▶ _Extrait du texte_:
Pis encore, la décision de partage était non seulement injuste mais même provocatrice pour des Palestiniens qui représentaient à l’époque 70% de la population et auxquels on a donné 43,35% de leur pays. Quant aux sionistes, qui ne comptaient pas plus de 30% de la population, ils se sont vus offrir 56% du territoire de la Palestine. Le reste, c’est-à-dire 0,65% -représentant Jérusalem et ses environs- étaient considérées comme “zone internationale” devant être administrée par l’ONU. Décision que les sionistes n’ont jamais acceptée, ni appliquée sur le terrain.

Ainsi, depuis que la commission onusienne a tranché pour le partage, les pressions sionistes de tous bords et de toutes sortes n’ont pas cessé pour aboutir à l’élaboration de ce plan de partage injuste et ridicule.

Arriva, enfin, le moment fatidique du vote à l’Assemblée générale des Nations Unies. Afin d’éviter d’entacher la vérité historique d’une quelconque subjectivité, nous préférons céder la parole à différentes personnalités politiques occidentales de l’époque pour raconter les péripéties honteuses du vote. Commençons par le témoignage du membre du Congrès américain, Lawrence H. Smith, exprimé dans sa déclaration du 18 décembre 1947 devant le Congrès, soit vingt jours seulement après le vote du partage : « Jetons un regard sur les archives, Monsieur le Président, et voyons ce qui se passa à l’assemblée générale des Nations Unies durant la réunion précédant le vote de partage.

A deux reprises, l’assemblée allait voter et par deux fois, le vote fut remis. Il est évident que le prolongement du vote fut nécessaire, vu que les garants, les USA et l’URSS n’avaient pas les voix nécessaires. Il est rapporté de source sûre que pendant ce temps une forte pression fut exercée sur les délégués de trois petites nations par les membres de la délégation américaine et par de hauts fonctionnaires à Washington. Qu’advint-il finalement lors du 29 novembre ? Les votes décisifs furent ceux de Haïti, du Liberia et des Philippines. Ces votes suffirent pour remporter la majorité des 2/3. Auparavant, ces pays s’étaient opposés au partage. Les pressions exercées sur eux par nos délégués, par nos officiels et par des citoyens américains constituent un acte répréhensible à leur égard et au nôtre ». (14).

▶ _Données fournies_:
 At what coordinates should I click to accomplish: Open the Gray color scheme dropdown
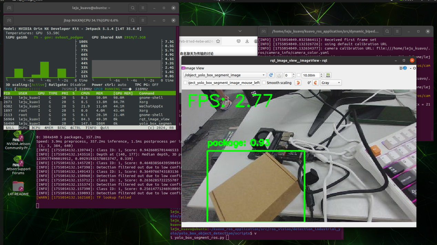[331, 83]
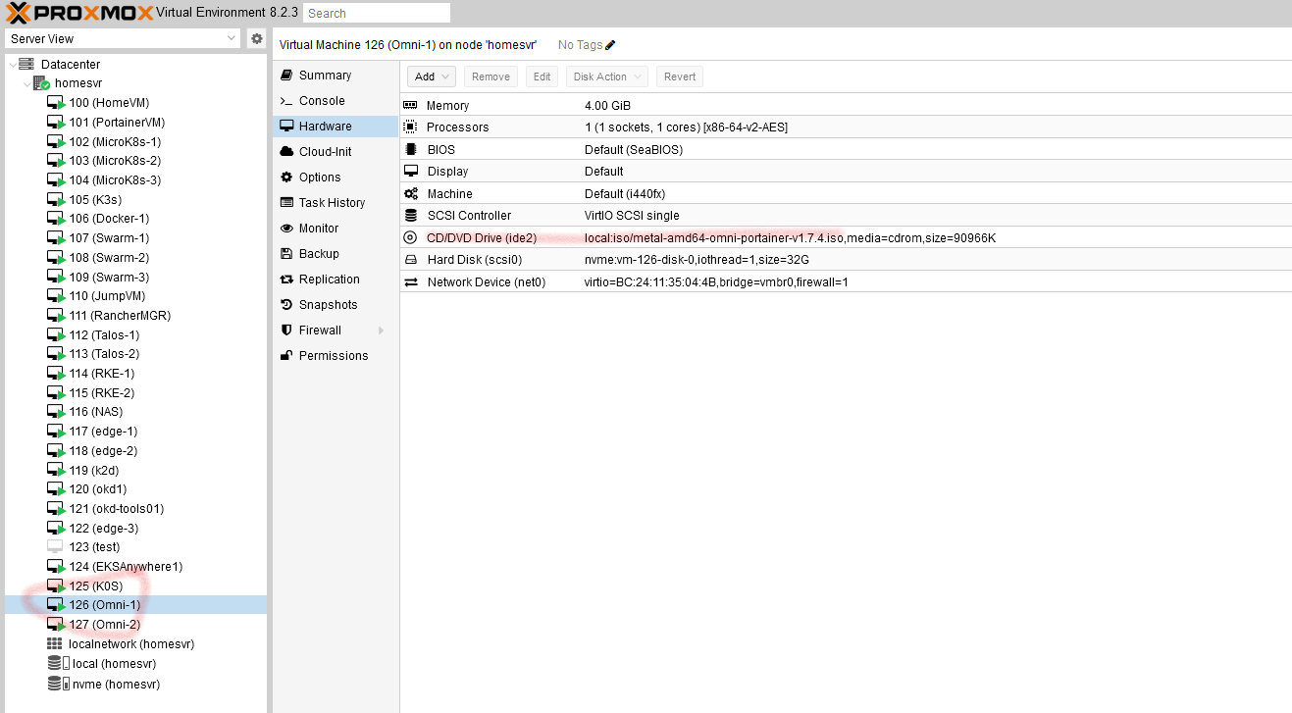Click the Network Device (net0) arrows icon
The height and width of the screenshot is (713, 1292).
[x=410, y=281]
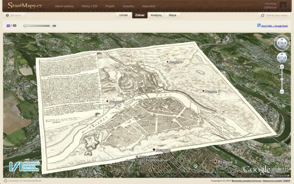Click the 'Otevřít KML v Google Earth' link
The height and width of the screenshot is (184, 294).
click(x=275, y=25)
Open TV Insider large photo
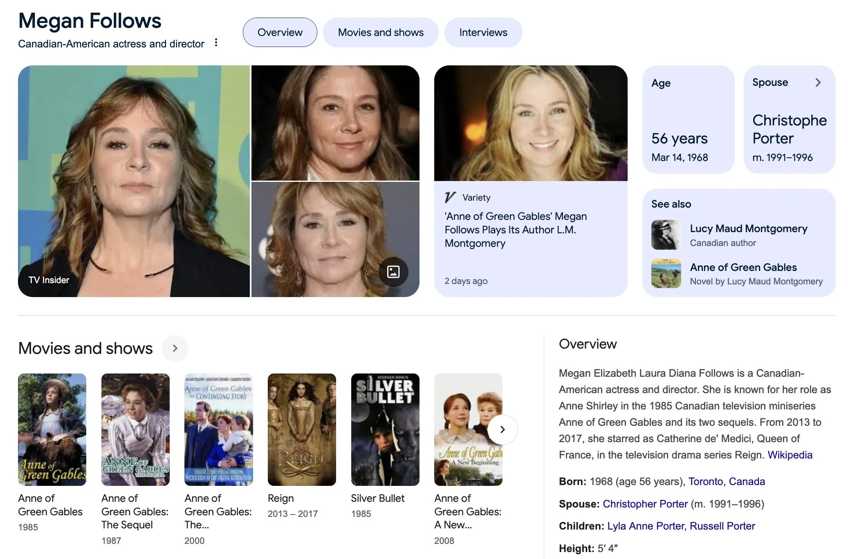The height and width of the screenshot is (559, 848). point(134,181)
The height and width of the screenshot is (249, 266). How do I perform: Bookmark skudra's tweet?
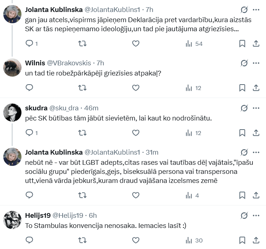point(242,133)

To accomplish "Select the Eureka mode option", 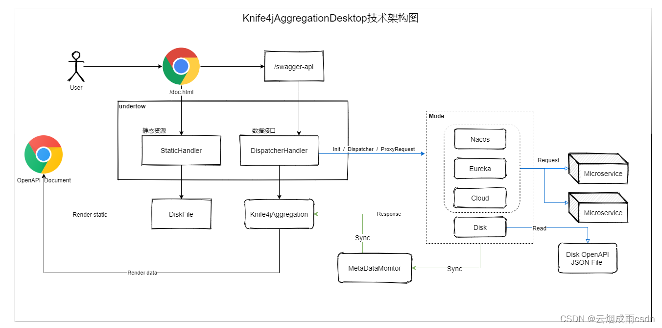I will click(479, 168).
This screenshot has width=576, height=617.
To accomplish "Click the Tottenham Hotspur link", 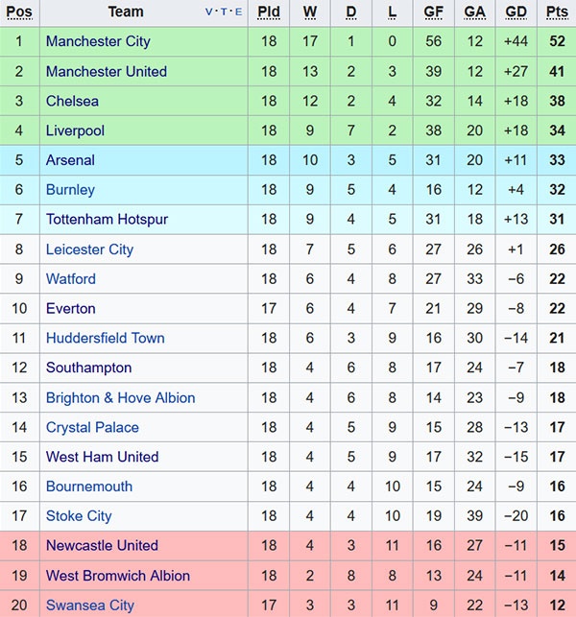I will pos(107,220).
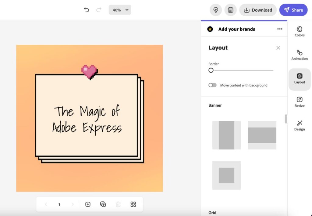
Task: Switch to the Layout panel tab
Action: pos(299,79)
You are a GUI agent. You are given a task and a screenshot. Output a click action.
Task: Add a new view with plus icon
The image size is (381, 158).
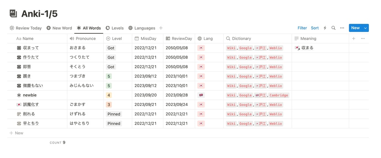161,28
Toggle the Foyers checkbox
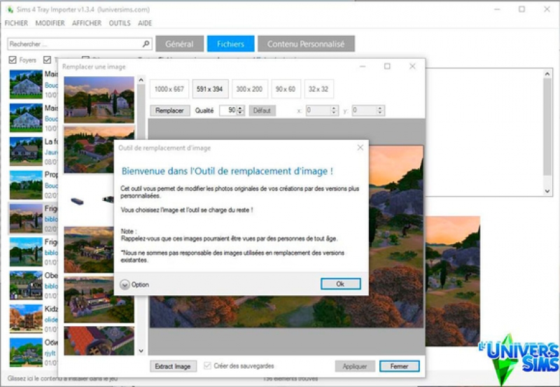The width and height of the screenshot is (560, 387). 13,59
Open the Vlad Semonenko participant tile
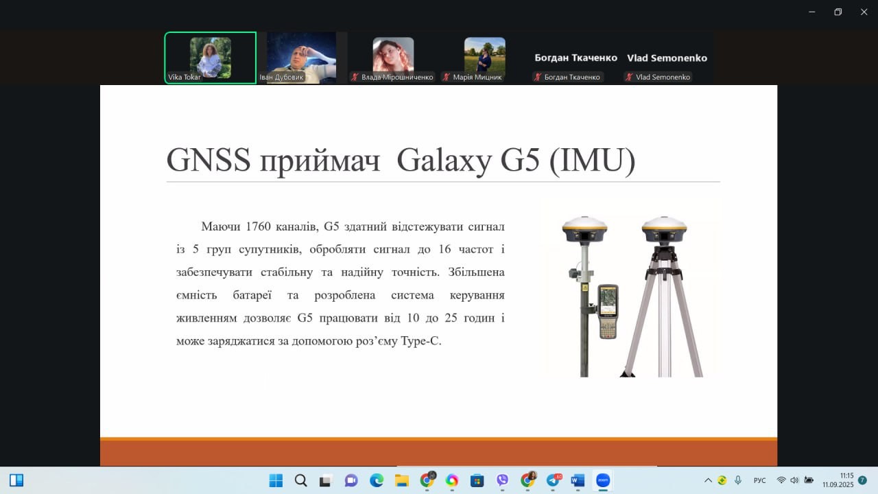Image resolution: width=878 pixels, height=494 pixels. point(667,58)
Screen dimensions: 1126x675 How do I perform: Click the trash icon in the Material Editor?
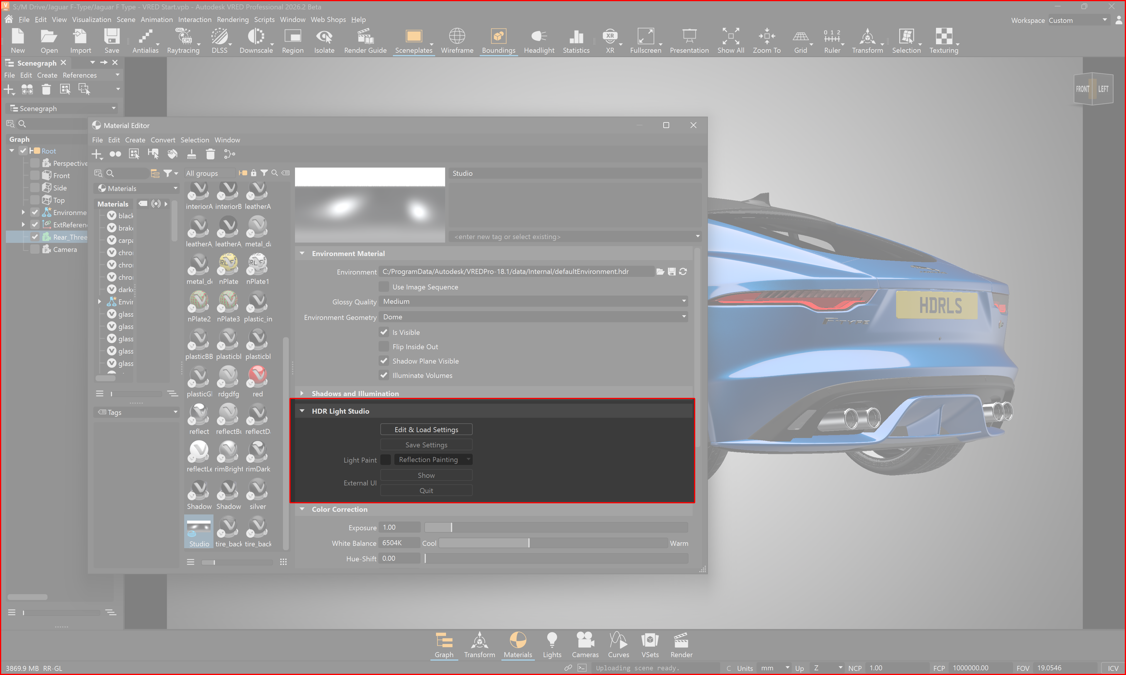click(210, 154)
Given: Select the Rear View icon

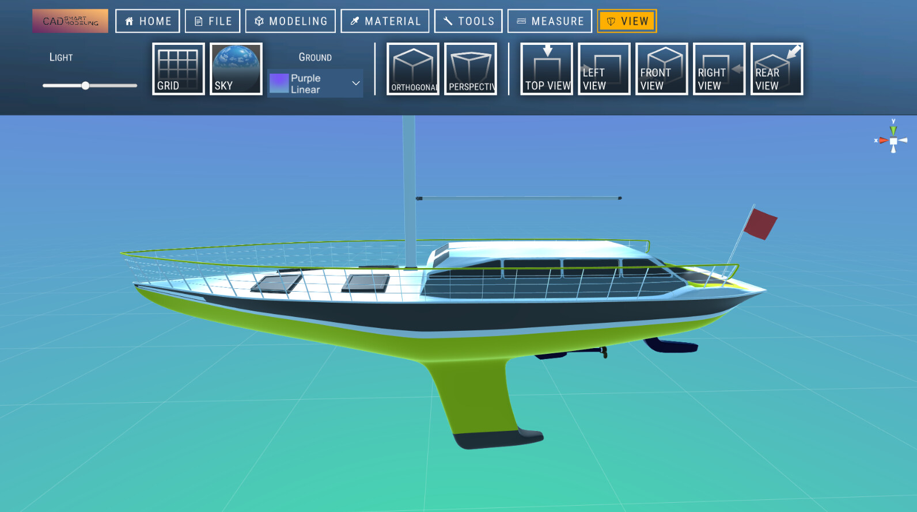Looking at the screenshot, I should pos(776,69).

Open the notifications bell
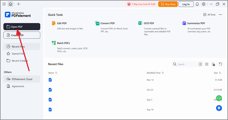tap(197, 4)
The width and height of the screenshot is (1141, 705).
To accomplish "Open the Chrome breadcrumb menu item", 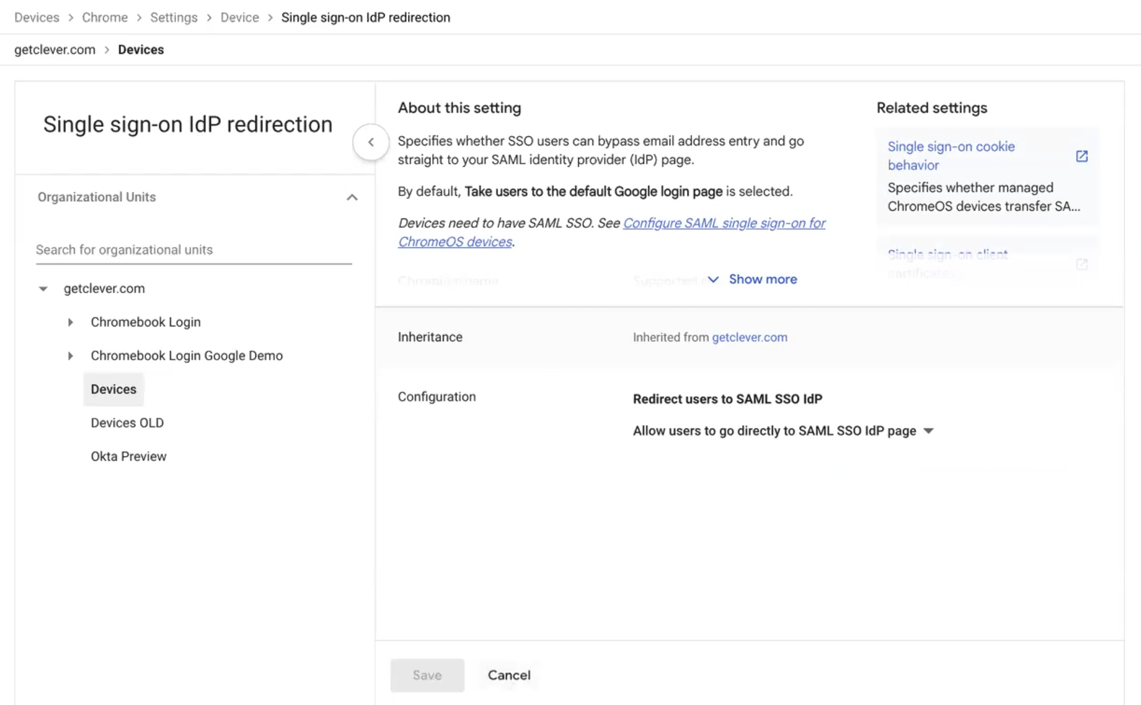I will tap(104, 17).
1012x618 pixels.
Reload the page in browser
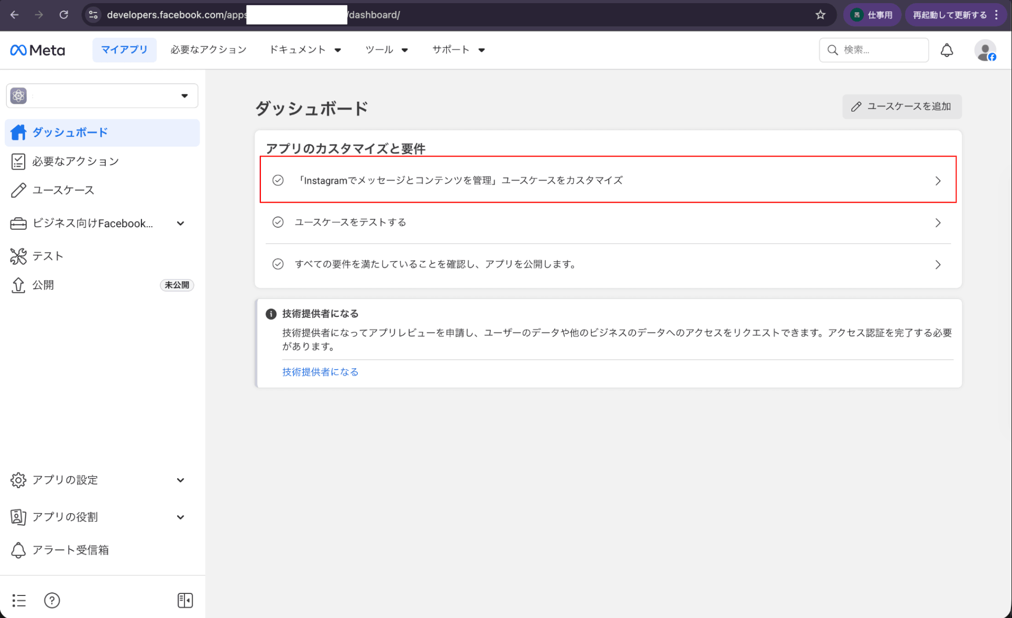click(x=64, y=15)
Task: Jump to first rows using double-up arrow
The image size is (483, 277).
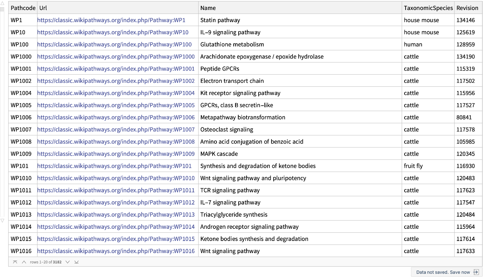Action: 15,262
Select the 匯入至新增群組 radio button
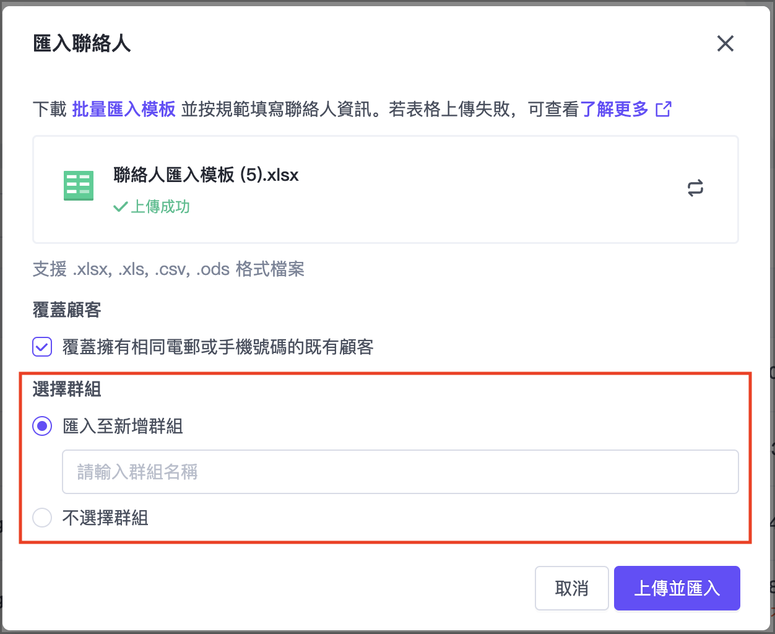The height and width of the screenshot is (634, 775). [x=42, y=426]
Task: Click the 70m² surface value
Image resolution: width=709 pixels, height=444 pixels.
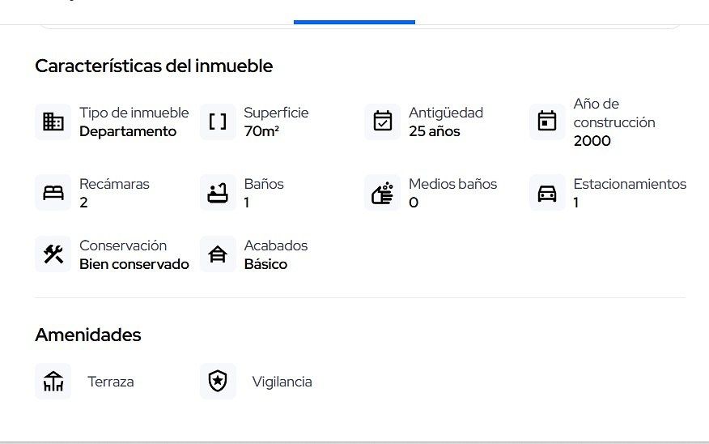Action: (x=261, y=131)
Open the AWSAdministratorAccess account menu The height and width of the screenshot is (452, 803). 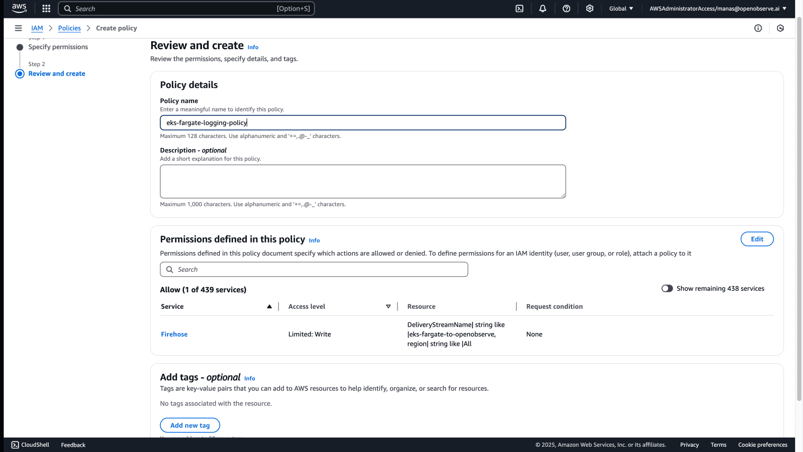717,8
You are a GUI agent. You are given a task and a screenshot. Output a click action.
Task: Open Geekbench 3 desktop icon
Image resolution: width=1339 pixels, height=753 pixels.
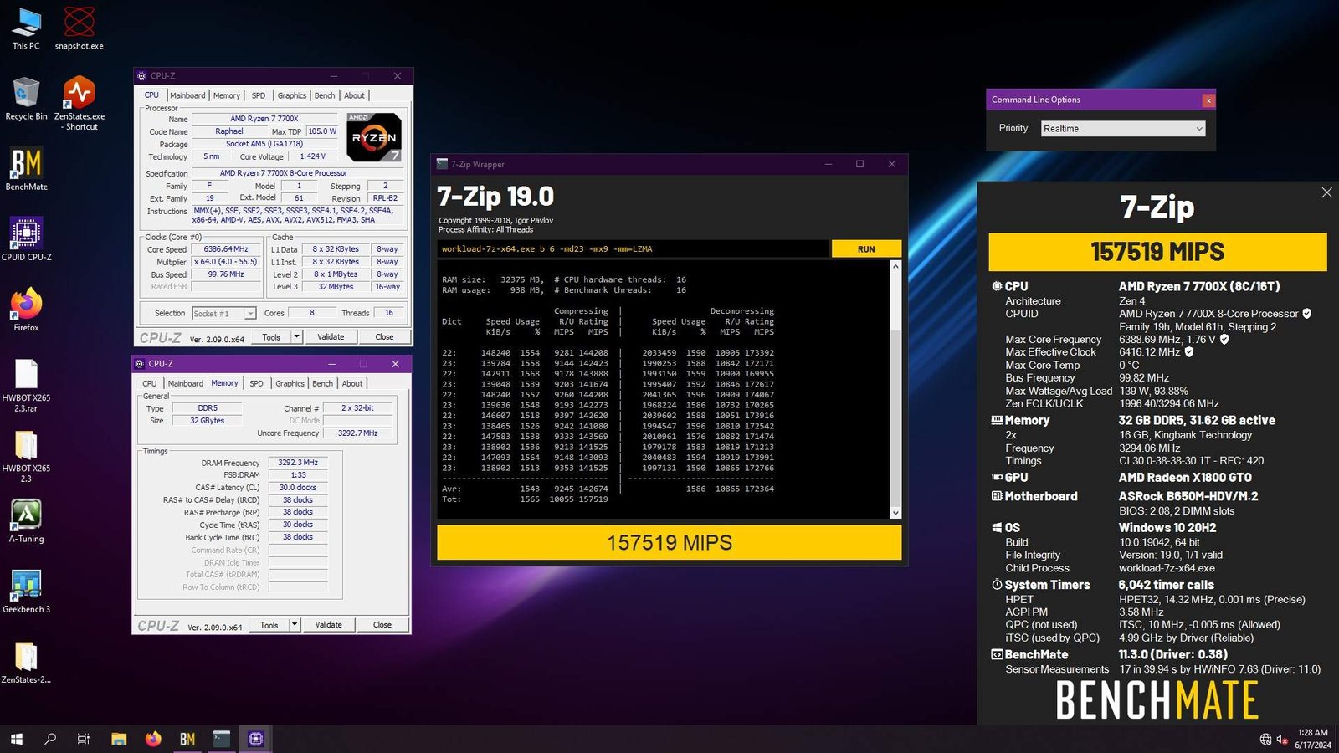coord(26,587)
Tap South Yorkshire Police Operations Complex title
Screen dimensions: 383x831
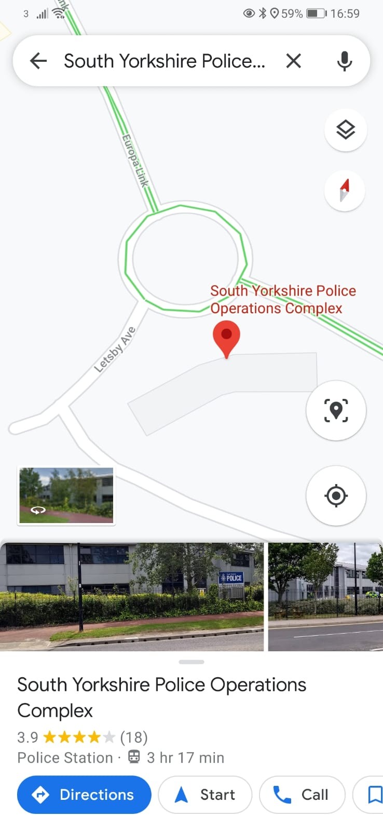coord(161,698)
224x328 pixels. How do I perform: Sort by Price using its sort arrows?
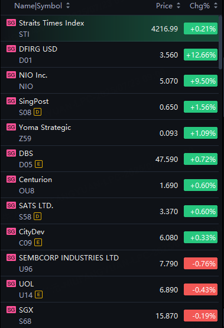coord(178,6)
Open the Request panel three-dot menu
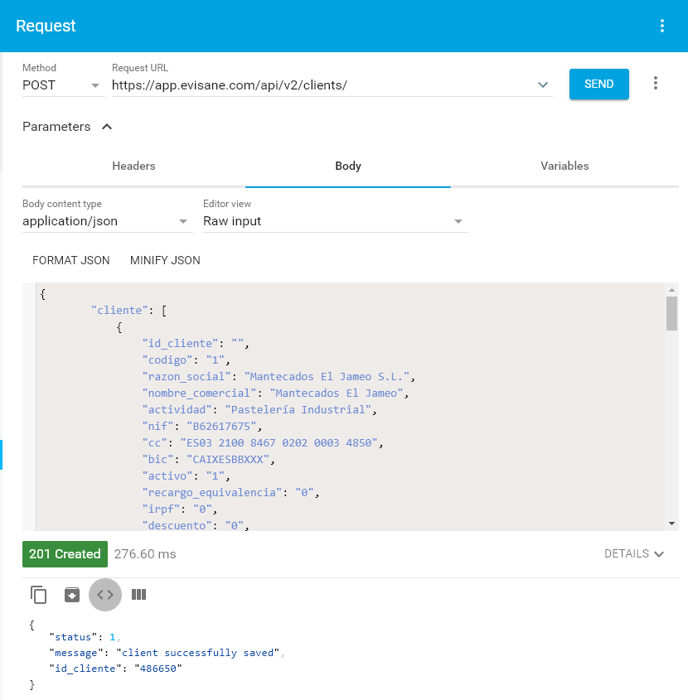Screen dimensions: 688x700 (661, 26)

▶ _Énoncé 1_:
Recopiez le passage de l'extrait sur le partage de la Palestine qui va de « Ainsi, depuis que » jusqu'à « vote de partage. » inclus.
▶ _Énoncé 2_:
Répondez à ces questions d'après l'extrait sur le partage de la Palestine.
(a) Quelle part de la population les Palestiniens représentaient-ils à l'époque ?
(b) À quelle date Lawrence H. Smith a-t-il fait sa déclaration devant le Congrès ?
(c) Quels pays ont donné les votes décisifs ?

▶ _Réponse 1_:
Ainsi, depuis que la commission onusienne a tranché pour le partage, les pressions sionistes de tous bords et de toutes sortes n’ont pas cessé pour aboutir à l’élaboration de ce plan de partage injuste et ridicule.

Arriva, enfin, le moment fatidique du vote à l’Assemblée générale des Nations Unies. Afin d’éviter d’entacher la vérité historique d’une quelconque subjectivité, nous préférons céder la parole à différentes personnalités politiques occidentales de l’époque pour raconter les péripéties honteuses du vote. Commençons par le témoignage du membre du Congrès américain, Lawrence H. Smith, exprimé dans sa déclaration du 18 décembre 1947 devant le Congrès, soit vingt jours seulement après le vote du partage : « Jetons un regard sur les archives, Monsieur le Président, et voyons ce qui se passa à l’assemblée générale des Nations Unies durant la réunion précédant le vote de partage.

▶ _Réponse 2_:
(a) 70 %.
(b) Le 18 décembre 1947.
(c) Haïti, le Liberia et les Philippines.